***** Excerpt

Date of this Version
E. Nolasco. Evaluating the Efficacy of Whole Cooked Enriched Egg in Modulating Health-Beneficial Biological Activities. MS thesis, Department of Food Science and Technology, University of Nebraska-Lincoln, 2019.
The whole egg is known as nutritious food in the human diet with a wide reach due to its accessibility. It’s highly bioavailable proteins and dietary compounds, and their health-beneficial properties make the egg a potential functional food. Still, little is known about how the production and processing methods can modulate its potential health-beneficial properties. To attend the knowledge gaps, the study established objectives look to evaluate the effect of the hen breed, egg enrichment, and cooking methods. The hen breed and egg enrichment maintained overall the egg quality. Confirming the capacity of the egg industry of improving the egg nutritional quality.
The cooking of different whole egg samples did not influence its digestibility but alter the peptide concentration in its hydrolysate. Similarly, the hen breed, enrichment, and cooking methods modulated the whole egg bioactivity. The antioxidant activity indicated standard White Leghorn (WLH) eggs were suitable for frying while Rhode Island Red (RIR) eggs had a higher activity when boiled irrespective of diet. RIR boiled showed the highest antihypertensive capacity, suggesting a synergistic effect. The enriched whole egg tended to a higher antihypertensive capacity. The peptide profile obtained through mass spectrometry analysis suggested the activities related to the peptide size, intensity, and structure. The study highlights empower the egg industry on adding value to the egg while educating consumers on how to obtain health-benefits from the whole egg.

**********

:: Assigned task 1 ::
Condense the paragraph of the abstract that begins "The cooking of different whole egg samples" into a bulleted list that keeps its main findings.
:: Assigned task 2 ::
Reproduce everything from "The whole egg is" down to "egg nutritional quality." in the abstract, substituting "chicken breed" for "hen breed" at each occurrence.
:: Assigned task 3 ::
According to the abstract, which eggs showed the highest antihypertensive capacity?
Rely only on the abstract, not on the data.

***** Information

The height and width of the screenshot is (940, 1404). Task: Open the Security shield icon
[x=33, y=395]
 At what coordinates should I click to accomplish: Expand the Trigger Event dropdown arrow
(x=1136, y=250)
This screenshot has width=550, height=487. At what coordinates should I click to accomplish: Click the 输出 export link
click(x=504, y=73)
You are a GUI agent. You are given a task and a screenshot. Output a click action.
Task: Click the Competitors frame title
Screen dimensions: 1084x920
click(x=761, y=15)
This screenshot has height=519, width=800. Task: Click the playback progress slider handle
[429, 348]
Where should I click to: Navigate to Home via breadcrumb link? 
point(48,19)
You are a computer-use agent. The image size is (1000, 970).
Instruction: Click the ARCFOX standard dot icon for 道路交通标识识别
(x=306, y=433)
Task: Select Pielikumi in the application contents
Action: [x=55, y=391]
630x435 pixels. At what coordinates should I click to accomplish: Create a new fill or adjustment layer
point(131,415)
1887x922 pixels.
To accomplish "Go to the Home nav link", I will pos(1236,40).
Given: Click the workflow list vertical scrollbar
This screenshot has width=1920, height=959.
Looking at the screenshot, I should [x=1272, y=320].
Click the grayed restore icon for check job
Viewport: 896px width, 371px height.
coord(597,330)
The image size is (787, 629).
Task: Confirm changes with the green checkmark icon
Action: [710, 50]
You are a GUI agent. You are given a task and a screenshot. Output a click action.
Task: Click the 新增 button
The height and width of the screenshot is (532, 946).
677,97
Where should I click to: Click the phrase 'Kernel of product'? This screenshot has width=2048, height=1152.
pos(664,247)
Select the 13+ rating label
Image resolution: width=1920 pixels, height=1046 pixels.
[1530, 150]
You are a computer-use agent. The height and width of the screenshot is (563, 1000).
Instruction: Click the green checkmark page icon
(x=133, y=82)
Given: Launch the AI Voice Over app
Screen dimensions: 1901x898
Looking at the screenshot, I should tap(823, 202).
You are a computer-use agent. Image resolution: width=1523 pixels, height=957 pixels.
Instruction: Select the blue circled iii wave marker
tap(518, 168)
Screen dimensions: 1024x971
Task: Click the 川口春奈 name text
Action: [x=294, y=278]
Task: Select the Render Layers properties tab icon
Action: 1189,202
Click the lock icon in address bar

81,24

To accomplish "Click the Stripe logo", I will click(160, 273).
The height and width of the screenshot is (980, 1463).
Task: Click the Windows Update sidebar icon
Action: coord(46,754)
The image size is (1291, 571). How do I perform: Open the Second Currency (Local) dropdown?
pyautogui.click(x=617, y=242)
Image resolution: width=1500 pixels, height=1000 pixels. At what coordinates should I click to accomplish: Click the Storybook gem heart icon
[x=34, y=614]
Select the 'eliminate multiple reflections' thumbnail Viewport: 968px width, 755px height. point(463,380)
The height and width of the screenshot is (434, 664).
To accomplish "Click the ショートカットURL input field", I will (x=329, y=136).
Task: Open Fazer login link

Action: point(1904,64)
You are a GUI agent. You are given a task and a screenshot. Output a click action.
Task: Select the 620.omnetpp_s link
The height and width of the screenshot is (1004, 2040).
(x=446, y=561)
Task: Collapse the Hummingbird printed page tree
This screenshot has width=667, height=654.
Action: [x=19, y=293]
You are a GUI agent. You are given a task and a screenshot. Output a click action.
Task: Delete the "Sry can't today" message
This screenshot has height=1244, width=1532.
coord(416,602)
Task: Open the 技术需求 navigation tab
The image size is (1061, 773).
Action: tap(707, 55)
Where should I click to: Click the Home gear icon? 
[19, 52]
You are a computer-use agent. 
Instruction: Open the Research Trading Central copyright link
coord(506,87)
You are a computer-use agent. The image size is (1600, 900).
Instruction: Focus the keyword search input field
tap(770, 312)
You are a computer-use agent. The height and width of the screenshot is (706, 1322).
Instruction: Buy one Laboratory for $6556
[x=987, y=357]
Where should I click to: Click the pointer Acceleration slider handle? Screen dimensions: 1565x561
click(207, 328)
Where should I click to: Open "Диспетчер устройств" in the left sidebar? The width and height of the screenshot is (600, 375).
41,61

**********

:: Your response 1 ::
- Cooking did not affect the digestibility of the whole egg samples, but it altered the peptide concentration in their hydrolysate.
- Hen breed, enrichment, and cooking method modulated whole egg bioactivity.
- By antioxidant activity, standard White Leghorn (WLH) eggs suited frying, while Rhode Island Red (RIR) eggs showed higher activity when boiled, irrespective of diet.
- Boiled RIR eggs showed the highest antihypertensive capacity, suggesting a synergistic effect.
- Enriched whole eggs tended toward higher antihypertensive capacity.
- Peptide profiles from mass spectrometry suggested the activities relate to peptide size, intensity, and structure.
- The findings can help the egg industry add value to eggs and educate consumers on obtaining health benefits from whole eggs.

:: Your response 2 ::
The whole egg is known as nutritious food in the human diet with a wide reach due to its accessibility. It’s highly bioavailable proteins and dietary compounds, and their health-beneficial properties make the egg a potential functional food. Still, little is known about how the production and processing methods can modulate its potential health-beneficial properties. To attend the knowledge gaps, the study established objectives look to evaluate the effect of the chicken breed, egg enrichment, and cooking methods. The chicken breed and egg enrichment maintained overall the egg quality. Confirming the capacity of the egg industry of improving the egg nutritional quality.

:: Your response 3 ::
Boiled Rhode Island Red (RIR) eggs showed the highest antihypertensive capacity.